We decided to stay over an extra day in the slip here at Beach Marine.  There is a big sports bar here on the premises where we can watch the Super Bowl this evening.  This is also a good place where I can perform the 50-hour maintenance on the engine and transmission.  The 50-hour maintenance includes changing the engine oil and oil filter, as well as the transmission fluid.  I finally get to bond with my new engine!  (Maggie is doing laundry today--the last time was at Folly Beach.)

This is a photograph in the middle of changing transmission fluid.
I used an empty plastic gallon jug to collect
the old transmission fluid.

This marina (Beach Marine) is unusual in a number of ways: the decking on the floating piers is made from aluminum (and it has welded on patches in numerous places) with wooden side boards, the floatation is supplied by capped spiral-wound metal tubing, it is adjacent to a major highway between Jacksonville and Jacksonville Beach, there is a mixture of all types of boats, and it has a mixture of liveaboard, transients, and weekender type boaters.  

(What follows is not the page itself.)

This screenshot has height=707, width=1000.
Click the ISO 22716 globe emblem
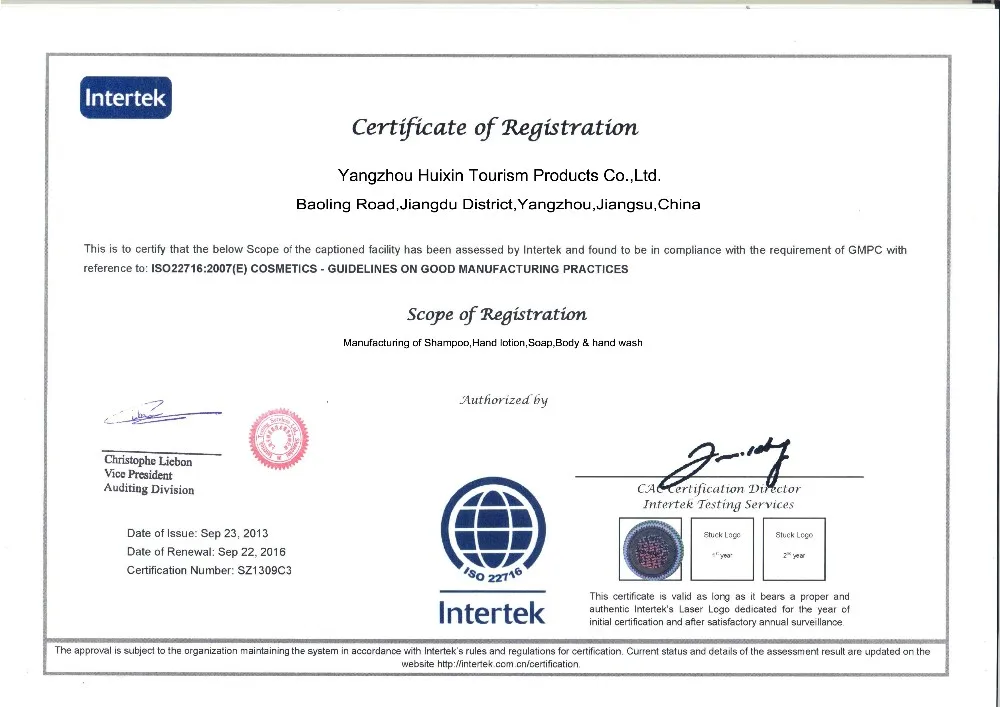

Changing the transmission fluid was easy since there was an easily accessible drain plug on the bottom of the transmission.  For changing the engine oil, I bought an oil extractor (HT Moto brand) that uses a slight vacuum to suck the oil out of the dipstick--this was a much slower process but I like the vacuum idea.  I noticed that the glycol coolant level was low--so, I added some pre-mixed 50/50 glycol and water to the reservoir.

I spent the entire afternoon trying to install one cap screw (the last one of three) that mounts the water pump to the engine.  It's a long convoluted story how I got to this point but I thought that a pulley on the engine was rubbing into the water pump outlet hose.  As it turns out, it wasn't.  But in re-installing the water pump, I just could not get the lower cap screw back in place because of the limited space and the inlet hose was in the way.  Early Monday morning, I called for a mechanic's help--yes, to install one cap screw!

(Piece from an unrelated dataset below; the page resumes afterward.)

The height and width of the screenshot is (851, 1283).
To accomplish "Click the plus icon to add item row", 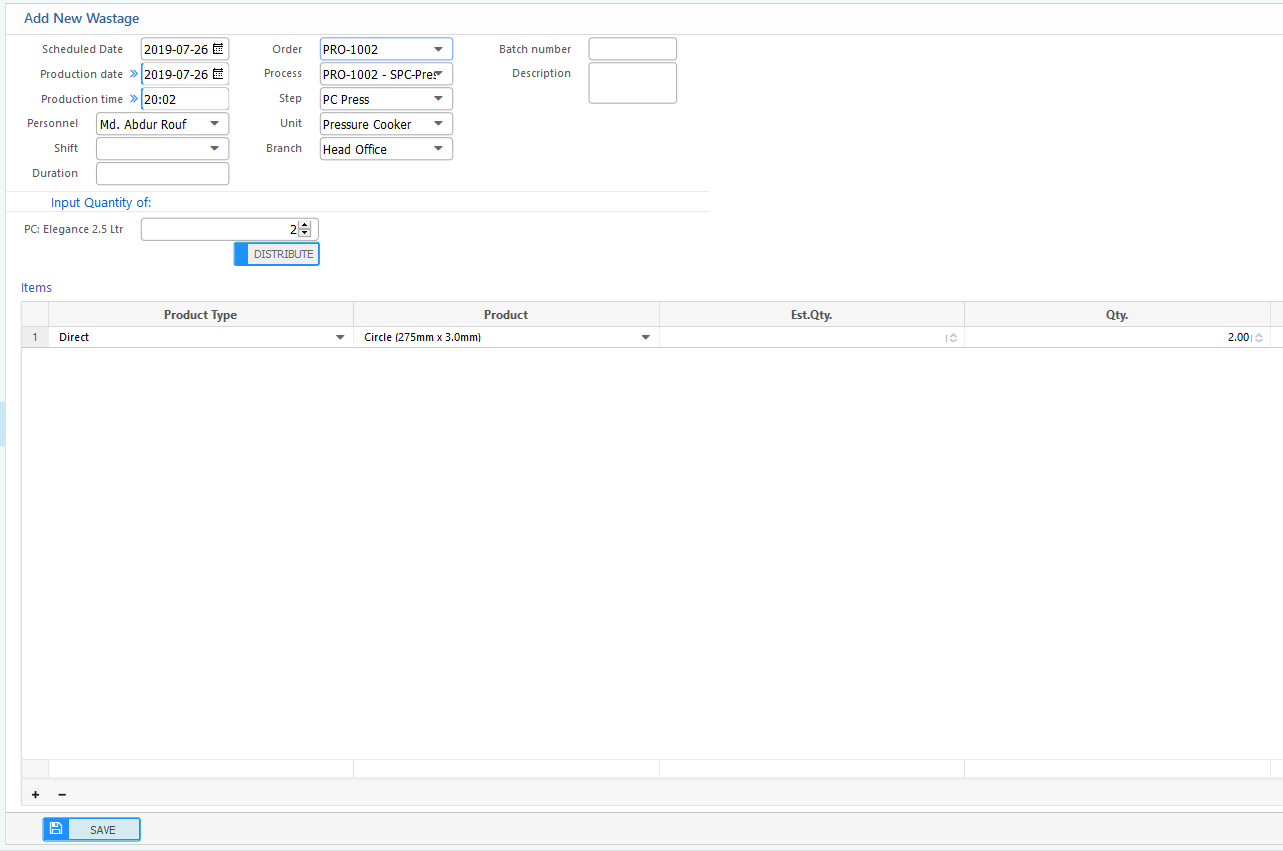I will 35,795.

What an exciting Super Bowl!  Patriots won over Atlanta by 34 to 28 in overtime!  Of course, we quit watching the game at half time, thinking it was all over.

Jacksonville Beach to St. Augustine

We had to wait for the mechanic to arrive (to install one cap screw for us) and for the tide to be more favorable for the trip.  The mechanic, Josh of MarineMax, was able to install the caps crew in 1/2 hour--it was the best $70 I have ever spent!  We left Beach Marine at 11 AM, after filling up with fresh water and diesel fuel.  It was "touch and go" getting out of the marina--the water was very shallow and our depth sounder (set at six feet) was going off the entire time in the marina.

Today was an easy trip--a lot of it was like this photograph.  We
simply had to stay in the center of the channel and we
had 10 to 12 feet of water at low tide.

This is Bridge of the Lions in St. Augustine just after we went
through it.  It opens on the hour and the half hour.  We
were the only boat that came through at 4 PM.

We went into town (St. Augustine) and had pizza at Pizza Time--the second best pizza restaurant in the United States, according to TripAdvisor.  We've had pizza here before and it is excellent!  Later, we drank a bottle of champagne in the cockpit of our boat as the sun went down.  We are on a mooring for at least two nights here.  It was a nice ending to a great day on the ICW.